Please update the stretch of the blog post from "Saturday, June 20, 2015" through "the Yahoo group." so that "solitaire campaign" becomes "solo campaign".

Reading passage =
##############################
Saturday, June 20, 2015

Organizing and repairs

Talking about LPE on the Chipco Games Yahoo Group got me back in touch with my friend Steve S. Steve is primarily an ancients and medieval gamer (he is listed in the credits of several of the Warhammer Ancients Battles supplements), but enjoys all of the Chipco Games.

Recently Steve has been conducting a solitaire campaign using the Chipco rules Days of Knights to resolve the battles. He has been posting the results on the Yahoo group.

Steve suggested he and I get together for a game at a newly established San Antonio store, Tabletop. Tabletop’s new location is only a couple miles from each of our homes. So last Friday night we arranged to have a game there. While everyone around us played GW or Star Wars, we brought out the Chipco rules and historical figures!

Steve brought along Successor armies, but used Fantasy Rules! Tournament and Campaign Edition or FR!TCE as the rules. It was the first time I had used them, but having played LPE for so long I picked it up easily. Not enough to prevent being thoroughly defeated, but at least I understood why!

Then I pulled out my LPE armies and we had a game of that. It was a very bloody game.
##############################
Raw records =
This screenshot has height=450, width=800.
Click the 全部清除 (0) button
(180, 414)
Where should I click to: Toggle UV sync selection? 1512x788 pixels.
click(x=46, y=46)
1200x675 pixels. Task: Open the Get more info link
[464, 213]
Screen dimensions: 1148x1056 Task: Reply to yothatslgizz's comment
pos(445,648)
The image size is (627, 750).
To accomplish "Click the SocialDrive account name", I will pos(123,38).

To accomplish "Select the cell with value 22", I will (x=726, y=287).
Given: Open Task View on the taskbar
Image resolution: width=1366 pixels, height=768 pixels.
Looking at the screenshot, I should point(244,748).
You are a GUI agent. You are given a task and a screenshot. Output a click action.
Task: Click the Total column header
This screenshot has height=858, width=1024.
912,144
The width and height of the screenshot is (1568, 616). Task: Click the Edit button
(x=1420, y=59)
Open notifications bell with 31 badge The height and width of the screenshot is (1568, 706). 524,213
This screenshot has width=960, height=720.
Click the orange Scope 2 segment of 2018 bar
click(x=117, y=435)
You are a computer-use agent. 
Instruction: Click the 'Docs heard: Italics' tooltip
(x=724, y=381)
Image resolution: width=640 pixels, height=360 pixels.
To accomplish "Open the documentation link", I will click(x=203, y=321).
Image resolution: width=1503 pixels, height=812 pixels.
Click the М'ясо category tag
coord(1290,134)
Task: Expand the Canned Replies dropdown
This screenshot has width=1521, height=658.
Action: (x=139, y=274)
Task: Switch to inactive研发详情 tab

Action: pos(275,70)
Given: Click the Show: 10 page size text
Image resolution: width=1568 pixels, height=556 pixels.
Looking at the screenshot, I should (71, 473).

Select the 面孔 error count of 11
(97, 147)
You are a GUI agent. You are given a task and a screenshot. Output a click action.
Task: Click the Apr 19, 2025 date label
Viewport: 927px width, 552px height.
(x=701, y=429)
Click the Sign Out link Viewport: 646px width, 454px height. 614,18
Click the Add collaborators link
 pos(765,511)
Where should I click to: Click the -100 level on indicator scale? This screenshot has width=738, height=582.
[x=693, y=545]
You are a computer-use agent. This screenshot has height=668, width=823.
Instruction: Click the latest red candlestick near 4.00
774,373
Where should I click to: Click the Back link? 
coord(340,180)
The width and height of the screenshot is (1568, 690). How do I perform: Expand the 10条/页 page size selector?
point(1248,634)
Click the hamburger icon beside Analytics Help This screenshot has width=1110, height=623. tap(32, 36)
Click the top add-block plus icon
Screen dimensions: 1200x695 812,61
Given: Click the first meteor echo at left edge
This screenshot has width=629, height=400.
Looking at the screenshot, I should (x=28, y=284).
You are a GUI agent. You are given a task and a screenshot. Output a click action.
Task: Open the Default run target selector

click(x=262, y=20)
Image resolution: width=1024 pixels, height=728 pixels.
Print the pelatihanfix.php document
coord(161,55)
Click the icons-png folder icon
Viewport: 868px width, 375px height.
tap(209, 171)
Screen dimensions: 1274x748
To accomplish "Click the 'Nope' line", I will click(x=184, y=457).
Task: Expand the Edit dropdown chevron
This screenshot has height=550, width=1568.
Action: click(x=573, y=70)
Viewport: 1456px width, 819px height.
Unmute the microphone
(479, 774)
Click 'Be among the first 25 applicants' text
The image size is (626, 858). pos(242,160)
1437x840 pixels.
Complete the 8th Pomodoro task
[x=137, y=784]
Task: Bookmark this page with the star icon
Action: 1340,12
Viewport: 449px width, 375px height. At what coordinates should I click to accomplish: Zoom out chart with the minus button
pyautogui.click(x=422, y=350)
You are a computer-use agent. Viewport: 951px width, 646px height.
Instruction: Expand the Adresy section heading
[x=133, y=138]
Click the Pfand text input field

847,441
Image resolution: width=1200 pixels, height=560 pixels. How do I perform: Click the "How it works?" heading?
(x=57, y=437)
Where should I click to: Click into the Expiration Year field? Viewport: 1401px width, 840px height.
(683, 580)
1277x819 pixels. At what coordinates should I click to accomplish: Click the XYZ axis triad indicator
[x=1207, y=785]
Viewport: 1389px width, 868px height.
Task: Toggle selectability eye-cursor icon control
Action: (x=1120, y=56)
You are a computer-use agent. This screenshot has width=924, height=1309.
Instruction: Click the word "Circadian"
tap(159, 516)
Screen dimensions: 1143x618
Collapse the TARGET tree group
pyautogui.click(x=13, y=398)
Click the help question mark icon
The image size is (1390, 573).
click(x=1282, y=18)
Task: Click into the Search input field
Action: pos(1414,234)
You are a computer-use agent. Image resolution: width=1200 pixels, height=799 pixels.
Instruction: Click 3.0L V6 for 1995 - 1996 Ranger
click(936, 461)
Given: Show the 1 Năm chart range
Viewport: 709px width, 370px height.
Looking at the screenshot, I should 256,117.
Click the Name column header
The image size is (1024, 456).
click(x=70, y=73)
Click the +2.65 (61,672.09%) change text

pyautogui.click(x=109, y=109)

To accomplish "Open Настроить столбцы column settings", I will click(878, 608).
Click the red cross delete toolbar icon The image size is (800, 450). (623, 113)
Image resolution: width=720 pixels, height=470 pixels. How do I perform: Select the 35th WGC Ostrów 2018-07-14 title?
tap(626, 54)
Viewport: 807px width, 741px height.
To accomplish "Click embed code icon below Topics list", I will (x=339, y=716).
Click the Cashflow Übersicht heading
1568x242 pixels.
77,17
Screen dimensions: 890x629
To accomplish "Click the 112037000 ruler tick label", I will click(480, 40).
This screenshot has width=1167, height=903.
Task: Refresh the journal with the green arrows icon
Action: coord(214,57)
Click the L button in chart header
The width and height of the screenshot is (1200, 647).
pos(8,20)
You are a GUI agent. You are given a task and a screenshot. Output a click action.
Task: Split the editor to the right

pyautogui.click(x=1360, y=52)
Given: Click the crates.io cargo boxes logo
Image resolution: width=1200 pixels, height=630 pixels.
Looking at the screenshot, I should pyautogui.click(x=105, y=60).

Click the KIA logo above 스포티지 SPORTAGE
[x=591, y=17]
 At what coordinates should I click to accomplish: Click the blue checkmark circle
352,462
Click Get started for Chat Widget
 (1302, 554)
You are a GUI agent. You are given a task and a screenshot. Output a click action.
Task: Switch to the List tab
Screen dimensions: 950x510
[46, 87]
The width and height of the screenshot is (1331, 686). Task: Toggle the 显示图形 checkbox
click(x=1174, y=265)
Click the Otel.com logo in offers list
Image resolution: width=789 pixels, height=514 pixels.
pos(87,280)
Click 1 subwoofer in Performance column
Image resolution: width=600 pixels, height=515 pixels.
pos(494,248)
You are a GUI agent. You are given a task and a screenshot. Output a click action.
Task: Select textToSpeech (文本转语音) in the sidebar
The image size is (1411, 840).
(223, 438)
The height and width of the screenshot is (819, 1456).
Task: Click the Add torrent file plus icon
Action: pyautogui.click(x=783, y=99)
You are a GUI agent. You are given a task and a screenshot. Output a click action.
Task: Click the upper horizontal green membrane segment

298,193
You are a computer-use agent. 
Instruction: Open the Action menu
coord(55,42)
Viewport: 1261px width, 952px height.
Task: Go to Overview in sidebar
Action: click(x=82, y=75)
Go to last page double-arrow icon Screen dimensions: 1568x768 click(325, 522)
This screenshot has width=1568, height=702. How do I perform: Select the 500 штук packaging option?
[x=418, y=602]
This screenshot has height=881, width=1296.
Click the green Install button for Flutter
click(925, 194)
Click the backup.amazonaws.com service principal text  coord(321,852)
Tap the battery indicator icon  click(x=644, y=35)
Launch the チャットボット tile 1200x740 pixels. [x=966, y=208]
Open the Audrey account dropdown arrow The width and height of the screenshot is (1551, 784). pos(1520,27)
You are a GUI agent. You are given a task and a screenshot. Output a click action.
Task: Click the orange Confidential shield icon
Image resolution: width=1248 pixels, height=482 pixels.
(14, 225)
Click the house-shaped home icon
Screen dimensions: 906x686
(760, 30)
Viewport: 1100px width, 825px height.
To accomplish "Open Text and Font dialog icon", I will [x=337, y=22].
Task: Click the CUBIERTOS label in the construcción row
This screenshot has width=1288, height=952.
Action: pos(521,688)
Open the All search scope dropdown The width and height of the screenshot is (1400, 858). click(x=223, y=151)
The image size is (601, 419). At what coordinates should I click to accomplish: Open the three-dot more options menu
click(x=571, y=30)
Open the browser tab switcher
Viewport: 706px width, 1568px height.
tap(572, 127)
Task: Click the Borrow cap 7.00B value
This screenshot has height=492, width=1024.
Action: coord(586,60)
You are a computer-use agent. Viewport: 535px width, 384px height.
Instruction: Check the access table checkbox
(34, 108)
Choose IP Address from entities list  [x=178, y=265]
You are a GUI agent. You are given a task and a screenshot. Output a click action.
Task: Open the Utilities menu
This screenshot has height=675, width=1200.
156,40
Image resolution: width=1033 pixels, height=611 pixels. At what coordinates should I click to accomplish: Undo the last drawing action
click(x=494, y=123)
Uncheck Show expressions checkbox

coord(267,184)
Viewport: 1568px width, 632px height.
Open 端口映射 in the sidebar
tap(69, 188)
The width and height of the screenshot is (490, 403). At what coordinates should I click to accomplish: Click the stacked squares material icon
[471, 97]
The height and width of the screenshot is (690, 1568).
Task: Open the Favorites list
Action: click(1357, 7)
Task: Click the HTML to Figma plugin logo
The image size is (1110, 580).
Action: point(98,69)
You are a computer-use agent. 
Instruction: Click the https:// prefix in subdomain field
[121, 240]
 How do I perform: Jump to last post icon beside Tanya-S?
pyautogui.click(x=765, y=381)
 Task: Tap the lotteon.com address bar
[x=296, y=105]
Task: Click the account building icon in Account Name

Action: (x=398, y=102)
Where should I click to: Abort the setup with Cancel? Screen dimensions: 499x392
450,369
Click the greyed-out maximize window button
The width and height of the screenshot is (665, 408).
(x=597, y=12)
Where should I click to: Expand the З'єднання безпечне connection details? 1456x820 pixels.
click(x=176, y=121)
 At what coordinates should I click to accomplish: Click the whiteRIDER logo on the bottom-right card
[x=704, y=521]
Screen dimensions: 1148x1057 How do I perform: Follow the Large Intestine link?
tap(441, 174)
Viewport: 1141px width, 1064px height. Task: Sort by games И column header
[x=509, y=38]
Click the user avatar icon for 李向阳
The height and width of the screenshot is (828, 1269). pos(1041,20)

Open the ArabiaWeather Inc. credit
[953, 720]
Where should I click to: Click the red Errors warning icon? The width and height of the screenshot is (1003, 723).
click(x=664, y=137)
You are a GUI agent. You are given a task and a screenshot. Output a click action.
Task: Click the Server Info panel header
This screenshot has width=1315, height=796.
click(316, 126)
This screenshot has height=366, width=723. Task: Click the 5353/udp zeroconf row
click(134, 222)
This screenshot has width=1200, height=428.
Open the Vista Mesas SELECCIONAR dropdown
##############################
Task solution =
Saturday, June 20, 2015

Organizing and repairs

Talking about LPE on the Chipco Games Yahoo Group got me back in touch with my friend Steve S. Steve is primarily an ancients and medieval gamer (he is listed in the credits of several of the Warhammer Ancients Battles supplements), but enjoys all of the Chipco Games.

Recently Steve has been conducting a solo campaign using the Chipco rules Days of Knights to resolve the battles. He has been posting the results on the Yahoo group.